John, from this I take that she has CD-ROM support. This message was in response to when I asked if she did.

Bryan, she is trying to install Windows 95, not 98 I believe.

Gail, what did you use to get CD-ROM support. The files I gave you or a Windows 98 boot disk?

Edit: I know it is hard to keep up on all that went on in a thread when it is so long.


----------



## john1 (Nov 25, 2000)

Aye Jim lad,

that may not be the CD drive,
later Gail said CD didnt work, 
'froze up' maybe the situation altered,

I'm not too clear about whats happening here
and im not the only one.
We should see what is what before we go any further.

i think a dir of C will be a start.

John


----------



## cjreed64 (Mar 12, 2001)

I guess I didn't see that message, sorry. Yeah, a dir would be a start but I think she will just end up reformatting if she is missing important files. 

Anyways... unless something happened to corrupt those four files I suggested I am 100% sure they work. I have used them countless times to reformat and install from a CD.


----------



## john1 (Nov 25, 2000)

I'm sure those files are fine,
but they're probably recent ones.
Did you have a look at putergeek?
he says that sometimes the newer ones
will bring up false "Compression errors" on
older systems.Which is why i was asking 
if its an older machine. Hopefully Gail will
come back soon and all will be 
a bit clearer. John


----------



## Gail Digero (Aug 26, 2001)

John that computer was bought in 1994 -95
OS windows95


----------



## john1 (Nov 25, 2000)

make? model?

please


----------



## ~Candy~ (Jan 27, 2001)

Well, this 4 page post finally got my curiosity......

Hope I read everything well.....

I'm concerned that the hard drive was compressed....but I'm not 100% sure how to deal with that.....

I did stumble across this:

Hard drive has been compressed:

If the computer hard disk drive has been compressed in the past by any utility this compression software must be removed or configured to allow Windows to write to it. If you wish to remove the compression from the hard disk drive follow the below steps (being aware this will erase all of your information on the hard drive).
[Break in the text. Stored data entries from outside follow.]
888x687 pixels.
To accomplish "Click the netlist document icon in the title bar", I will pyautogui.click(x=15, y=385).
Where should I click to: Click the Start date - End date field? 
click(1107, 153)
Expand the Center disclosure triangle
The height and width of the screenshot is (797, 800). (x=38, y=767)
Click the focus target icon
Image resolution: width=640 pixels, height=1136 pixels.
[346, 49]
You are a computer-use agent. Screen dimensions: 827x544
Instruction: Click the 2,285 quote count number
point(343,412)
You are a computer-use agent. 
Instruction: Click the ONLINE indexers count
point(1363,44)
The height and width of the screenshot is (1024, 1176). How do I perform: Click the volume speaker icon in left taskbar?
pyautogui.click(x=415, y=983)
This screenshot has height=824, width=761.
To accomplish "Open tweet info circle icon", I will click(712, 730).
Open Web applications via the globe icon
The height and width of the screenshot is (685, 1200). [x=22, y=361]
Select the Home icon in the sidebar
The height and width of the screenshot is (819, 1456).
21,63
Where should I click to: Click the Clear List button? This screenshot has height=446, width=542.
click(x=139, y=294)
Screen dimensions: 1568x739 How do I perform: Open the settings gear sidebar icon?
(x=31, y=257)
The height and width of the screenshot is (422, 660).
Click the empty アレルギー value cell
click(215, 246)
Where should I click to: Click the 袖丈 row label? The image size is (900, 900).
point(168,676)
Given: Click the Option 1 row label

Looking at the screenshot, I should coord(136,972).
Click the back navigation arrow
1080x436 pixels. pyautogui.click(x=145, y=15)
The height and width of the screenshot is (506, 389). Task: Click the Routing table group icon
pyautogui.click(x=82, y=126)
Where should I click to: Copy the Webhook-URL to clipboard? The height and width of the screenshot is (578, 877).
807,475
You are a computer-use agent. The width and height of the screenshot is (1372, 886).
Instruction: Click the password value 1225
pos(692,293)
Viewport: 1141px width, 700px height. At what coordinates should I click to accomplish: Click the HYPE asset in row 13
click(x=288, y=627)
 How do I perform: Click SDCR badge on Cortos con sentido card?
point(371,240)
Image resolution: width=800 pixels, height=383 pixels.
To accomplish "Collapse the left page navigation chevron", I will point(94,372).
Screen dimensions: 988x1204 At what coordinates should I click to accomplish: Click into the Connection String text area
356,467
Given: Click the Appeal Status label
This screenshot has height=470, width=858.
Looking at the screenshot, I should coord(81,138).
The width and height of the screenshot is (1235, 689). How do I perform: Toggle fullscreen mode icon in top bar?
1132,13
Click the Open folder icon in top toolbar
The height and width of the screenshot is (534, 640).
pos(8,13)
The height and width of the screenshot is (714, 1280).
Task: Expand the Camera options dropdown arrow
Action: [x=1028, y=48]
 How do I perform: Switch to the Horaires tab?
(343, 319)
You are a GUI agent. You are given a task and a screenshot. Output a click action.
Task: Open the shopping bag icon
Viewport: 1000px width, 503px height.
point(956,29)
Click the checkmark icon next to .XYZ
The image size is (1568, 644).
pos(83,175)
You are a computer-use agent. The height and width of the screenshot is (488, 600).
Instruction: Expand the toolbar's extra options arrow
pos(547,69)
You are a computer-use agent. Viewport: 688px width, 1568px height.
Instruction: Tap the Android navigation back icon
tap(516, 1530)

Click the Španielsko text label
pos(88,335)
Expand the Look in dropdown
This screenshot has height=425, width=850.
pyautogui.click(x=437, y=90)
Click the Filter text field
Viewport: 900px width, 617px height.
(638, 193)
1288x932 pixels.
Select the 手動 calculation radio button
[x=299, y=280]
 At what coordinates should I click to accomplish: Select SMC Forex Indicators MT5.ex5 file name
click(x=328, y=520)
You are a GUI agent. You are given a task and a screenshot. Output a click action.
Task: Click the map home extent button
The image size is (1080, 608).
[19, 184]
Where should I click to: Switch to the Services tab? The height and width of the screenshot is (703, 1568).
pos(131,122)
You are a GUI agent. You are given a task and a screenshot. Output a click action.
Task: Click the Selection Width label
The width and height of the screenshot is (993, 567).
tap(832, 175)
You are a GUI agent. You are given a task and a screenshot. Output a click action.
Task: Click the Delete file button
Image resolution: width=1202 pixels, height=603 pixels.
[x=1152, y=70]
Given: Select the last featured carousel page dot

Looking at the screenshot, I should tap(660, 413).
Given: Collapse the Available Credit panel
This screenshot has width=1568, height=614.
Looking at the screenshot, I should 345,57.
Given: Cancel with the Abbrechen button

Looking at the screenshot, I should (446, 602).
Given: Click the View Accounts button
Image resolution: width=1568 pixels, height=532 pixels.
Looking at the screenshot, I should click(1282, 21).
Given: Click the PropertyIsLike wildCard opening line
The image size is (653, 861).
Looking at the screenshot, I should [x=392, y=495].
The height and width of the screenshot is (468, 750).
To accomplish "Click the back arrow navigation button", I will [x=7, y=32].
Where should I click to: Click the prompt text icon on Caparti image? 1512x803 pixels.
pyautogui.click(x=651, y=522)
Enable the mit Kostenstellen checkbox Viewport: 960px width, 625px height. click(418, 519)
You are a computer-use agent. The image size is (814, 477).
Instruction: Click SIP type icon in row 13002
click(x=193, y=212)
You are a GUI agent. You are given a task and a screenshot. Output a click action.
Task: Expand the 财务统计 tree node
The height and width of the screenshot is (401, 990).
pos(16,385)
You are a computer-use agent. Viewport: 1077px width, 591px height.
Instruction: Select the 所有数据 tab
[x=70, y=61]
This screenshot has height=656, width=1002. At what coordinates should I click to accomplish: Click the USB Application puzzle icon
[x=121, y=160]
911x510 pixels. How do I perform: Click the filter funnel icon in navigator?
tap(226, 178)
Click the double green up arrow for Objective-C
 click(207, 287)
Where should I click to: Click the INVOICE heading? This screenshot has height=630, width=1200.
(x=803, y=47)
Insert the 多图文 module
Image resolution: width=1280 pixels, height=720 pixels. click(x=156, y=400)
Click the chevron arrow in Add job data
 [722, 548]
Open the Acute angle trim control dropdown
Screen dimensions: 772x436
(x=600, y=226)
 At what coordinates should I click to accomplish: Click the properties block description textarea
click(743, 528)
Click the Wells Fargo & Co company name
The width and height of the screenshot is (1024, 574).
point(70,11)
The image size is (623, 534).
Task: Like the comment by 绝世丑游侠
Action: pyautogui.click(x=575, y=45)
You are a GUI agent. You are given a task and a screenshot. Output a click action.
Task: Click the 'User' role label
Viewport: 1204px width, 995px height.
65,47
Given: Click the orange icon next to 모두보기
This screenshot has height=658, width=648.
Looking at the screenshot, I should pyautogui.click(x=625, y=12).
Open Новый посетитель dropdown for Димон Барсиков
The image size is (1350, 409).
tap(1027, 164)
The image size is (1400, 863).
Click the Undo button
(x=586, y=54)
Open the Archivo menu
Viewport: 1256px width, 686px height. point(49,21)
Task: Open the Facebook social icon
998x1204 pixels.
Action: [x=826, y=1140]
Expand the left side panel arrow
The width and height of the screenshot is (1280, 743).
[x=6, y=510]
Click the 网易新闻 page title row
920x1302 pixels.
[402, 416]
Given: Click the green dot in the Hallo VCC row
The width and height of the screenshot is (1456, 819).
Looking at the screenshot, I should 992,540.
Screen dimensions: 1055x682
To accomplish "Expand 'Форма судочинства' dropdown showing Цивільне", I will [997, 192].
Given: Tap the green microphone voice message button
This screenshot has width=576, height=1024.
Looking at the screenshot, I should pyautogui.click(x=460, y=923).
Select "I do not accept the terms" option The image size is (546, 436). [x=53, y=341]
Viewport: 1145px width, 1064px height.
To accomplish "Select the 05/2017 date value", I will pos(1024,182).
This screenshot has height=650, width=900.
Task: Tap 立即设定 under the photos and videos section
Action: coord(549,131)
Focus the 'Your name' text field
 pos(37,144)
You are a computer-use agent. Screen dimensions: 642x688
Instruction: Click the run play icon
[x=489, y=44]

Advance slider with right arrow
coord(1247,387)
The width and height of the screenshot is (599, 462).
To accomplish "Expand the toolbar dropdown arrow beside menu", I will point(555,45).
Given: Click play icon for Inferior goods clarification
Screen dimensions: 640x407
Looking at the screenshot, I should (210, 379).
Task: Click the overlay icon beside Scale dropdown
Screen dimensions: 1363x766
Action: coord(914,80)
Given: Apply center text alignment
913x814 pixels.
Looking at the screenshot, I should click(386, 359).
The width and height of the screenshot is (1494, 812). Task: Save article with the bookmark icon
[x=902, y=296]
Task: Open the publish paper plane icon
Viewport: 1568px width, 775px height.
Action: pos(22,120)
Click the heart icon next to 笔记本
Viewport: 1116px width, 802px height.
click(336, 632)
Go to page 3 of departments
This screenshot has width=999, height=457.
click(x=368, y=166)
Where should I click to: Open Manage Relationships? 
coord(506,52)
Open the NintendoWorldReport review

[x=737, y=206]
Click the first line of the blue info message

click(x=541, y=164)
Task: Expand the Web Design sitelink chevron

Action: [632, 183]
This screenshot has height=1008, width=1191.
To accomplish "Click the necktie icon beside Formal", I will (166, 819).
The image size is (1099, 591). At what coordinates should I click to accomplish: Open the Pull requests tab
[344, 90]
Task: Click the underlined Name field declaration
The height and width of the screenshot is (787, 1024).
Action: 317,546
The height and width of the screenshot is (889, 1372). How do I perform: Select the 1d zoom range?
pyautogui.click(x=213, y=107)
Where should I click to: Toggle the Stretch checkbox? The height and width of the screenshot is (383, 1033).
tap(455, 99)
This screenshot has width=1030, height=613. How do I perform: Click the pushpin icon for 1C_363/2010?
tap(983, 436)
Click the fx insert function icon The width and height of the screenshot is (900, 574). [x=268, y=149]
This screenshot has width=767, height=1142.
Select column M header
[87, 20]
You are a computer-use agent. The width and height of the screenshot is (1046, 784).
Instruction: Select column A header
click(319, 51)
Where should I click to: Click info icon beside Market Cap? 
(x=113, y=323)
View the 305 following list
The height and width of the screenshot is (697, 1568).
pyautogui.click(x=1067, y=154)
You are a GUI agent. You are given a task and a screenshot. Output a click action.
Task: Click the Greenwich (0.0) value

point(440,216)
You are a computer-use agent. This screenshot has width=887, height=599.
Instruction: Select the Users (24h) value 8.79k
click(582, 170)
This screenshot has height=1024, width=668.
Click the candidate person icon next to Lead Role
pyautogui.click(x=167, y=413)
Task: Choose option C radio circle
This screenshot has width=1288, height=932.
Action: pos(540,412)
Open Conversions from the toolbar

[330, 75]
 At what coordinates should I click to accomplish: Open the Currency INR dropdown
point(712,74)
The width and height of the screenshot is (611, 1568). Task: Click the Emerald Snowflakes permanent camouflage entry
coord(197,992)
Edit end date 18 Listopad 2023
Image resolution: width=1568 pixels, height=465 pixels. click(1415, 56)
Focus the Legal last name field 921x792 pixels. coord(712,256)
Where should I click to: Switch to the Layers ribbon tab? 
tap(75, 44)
Boot from a bootable floppy diskette. 
At the A:\> type:
fdisk <press enter> 
In fdisk choose the option to display partition information (option 4). 
Determine the type of system currently setup on the hard disk drive. If you receive No partition defined skip to step 8. 
Once the system has been determined press Esc 
Once at the fdisk main menu choose the option to delete the partition or logical DOS drive (option 3). 
Choose option 1 to delete the primary partition if your system is FAT16 or FAT32. If your system was unknown or a Non-DOS partition choose option 4 to delete Non-DOS partition. 
Once the partition has been deleted or is no longer present choose Create DOS partition or Logical DOS drive (option 1). 
Choose Create Primary DOS partition (option 1) and create a primary partition on the hard disk drive. Once created press Esc until back at the prompt A:\>. Once at the prompt reboot the computer. 
Once back at the prompt after rebooting the computer type:
format c: <press enter> 
After the hard disk drive has been formatted successfully reboot the computer and install Windows


----------



## john1 (Nov 25, 2000)

Hi AcaCandy,

I too was intrigued by that bit about compression.
i dont believe it.
i think its a spurious error message.
As described by putergeek.

Im sure you're advice is sound
but i dont think its compressed at all

The system was previously in use with windows 95,
some stuff was wiped, now theres probs getting it 
back up and running.

Anyway its nice of you to drop in, 
im still waiting for Gail.

John


----------



## cjreed64 (Mar 12, 2001)

Hi, AcaCandy! Hopefully with all these helpful people we can get the problem solved. 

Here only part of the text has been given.